A term for fields of inquiry, phenomena, or belief systems that exist outside the boundaries of conventional scientific methodology—not because they're necessarily false, but because they cannot be adequately tested or explained by established scientific frameworks. Parascience includes parapsychology, telepathy, mediumship, psychic phenomena, astral projection, and aspects of religious, spiritual, and metaphysical experience. These domains often involve subjective experience, non-material claims, or phenomena that resist laboratory conditions. Mainstream science tends to dismiss parascience as pseudoscience, but the relationship is more complex: parascience asks questions science cannot answer, uses methods science does not validate, and explores territory science has declared off-limits. Whether this represents a frontier or a fantasy depends on who you ask.
"Science can measure what happens in my brain during meditation—blood flow, electrical activity, neurotransmitter levels. But it cannot measure the experience of unity I describe, the sense of connection to something larger. That's Parascience: real experience, real phenomena, but outside what current scientific methods can capture. Not anti-science—just beyond science's current reach."
Parascience by Abzugal February 24, 2026
A specific instance of Conbait—a post that dismisses religious, spiritual, or metaphysical beliefs by framing the believer as either delusional or deceptive. Conposts often take a knowing, superior tone: "Oh honey, you actually believe that?" "Another grifter exploiting the vulnerable." "Congratulations on discovering basic pattern-seeking bias." "The psychic was reading your body language, not your future." The Conpost performs skepticism as cruelty, using materialist orthodoxy as a weapon against experiences it cannot explain and does not try to understand. It's not science; it's scientism as social aggression.

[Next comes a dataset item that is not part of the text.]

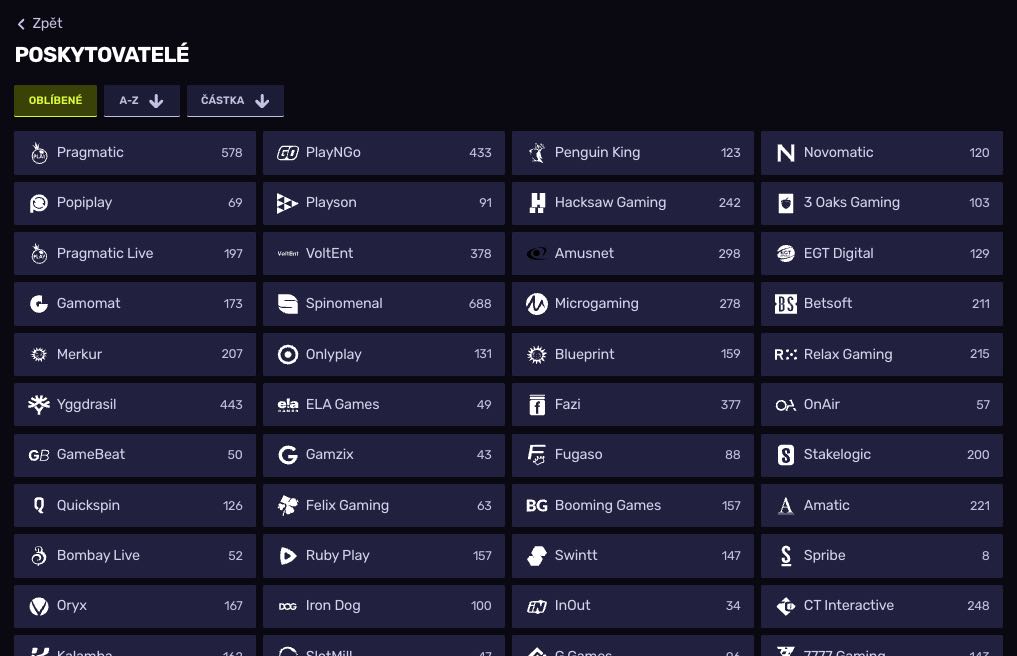1017x656 pixels.
Task: Select the CT Interactive provider
Action: point(881,606)
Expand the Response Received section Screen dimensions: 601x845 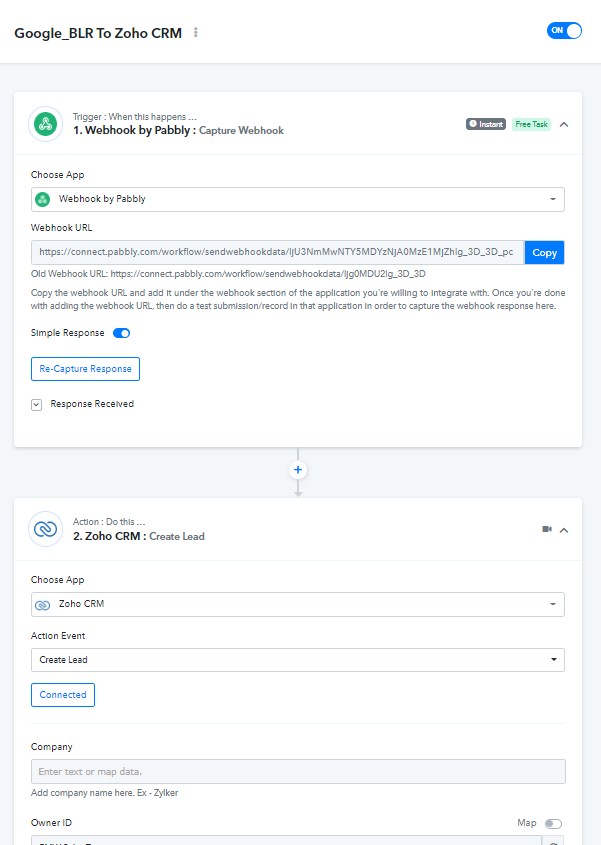click(37, 405)
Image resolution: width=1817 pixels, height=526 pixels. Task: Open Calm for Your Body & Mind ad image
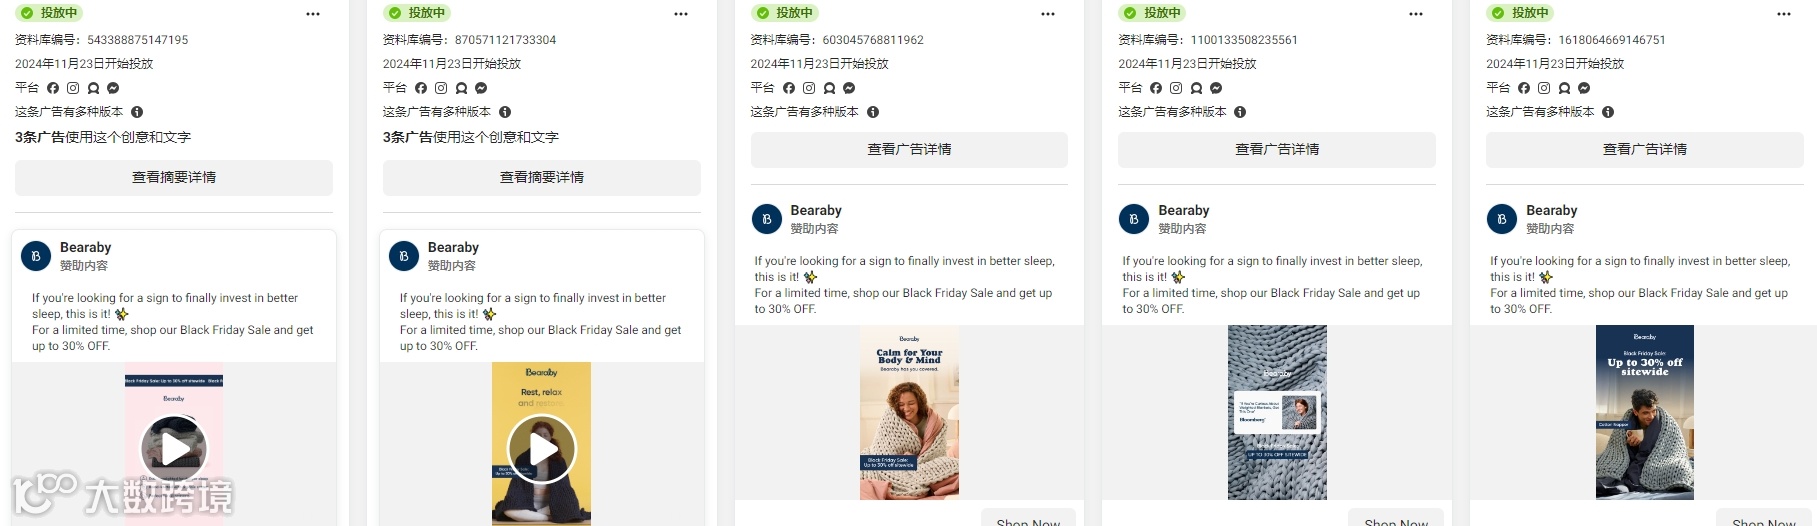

"I shared my experience of what felt like communication with a deceased family member. First Conpost: 'Congratulations, your grieving brain generated comforting hallucinations. This is basic psychology. Stop grifting vulnerable people.' They diagnosed my grief, dismissed my experience, and accused me of exploitation in one sentence. That's Conpost—skepticism as a cudgel."
Conpost by Abzugal February 24, 2026
A specialized form of Grassbait targeting religious, spiritual, supernatural, or metaphysical beliefs. The Conbaiter doesn't just pathologize—they criminalize, framing the believer as a "con artist," "charlatan," "grifter," or "delusional conspiracy theorist." The assumption is that anyone who believes in things beyond materialist explanation is either mentally ill or running a scam. Conbait is common in discussions of religion, paranormal phenomena, alternative healing, or any spirituality that doesn't fit scientific materialism. The goal isn't understanding or even disagreement—it's exposure, mockery, and character assassination. Belief becomes evidence of either pathology or predation.
"I mentioned my meditation practice and experiences with something I can only call spiritual. Instant Conbait: 'So you're either schizophrenic or scamming people for money. Which is it?' Not a question about experience, not curiosity about belief—just a forced choice between illness and fraud. That's not dialogue; that's a trap."
Conbait by Abzugal February 24, 2026
A specific instance of Grassbait—a post whose primary function is to pathologize the target rather than engage their content. Grassposts are recognizable by their therapeutic vocabulary: "touch grass," "seek help," "you sound unwell," "get therapy," "meds?" They require zero knowledge of the topic, zero engagement with arguments, and zero effort beyond scrolling and typing. Yet they're devastatingly effective, because they shift the frame from debate to diagnosis. You're no longer someone with an argument; you're someone with a condition. The Grasspost doesn't refute—it dismisses. It's not conversation; it's containment.
"She posted a thoughtful thread about political corruption. The replies were Grassposts: 'Ma'am, please go outside,' 'This level of obsession isn't healthy,' 'Touch grass.' None addressed her evidence. All pathologized her concern. The thread wasn't debated—it was medicated."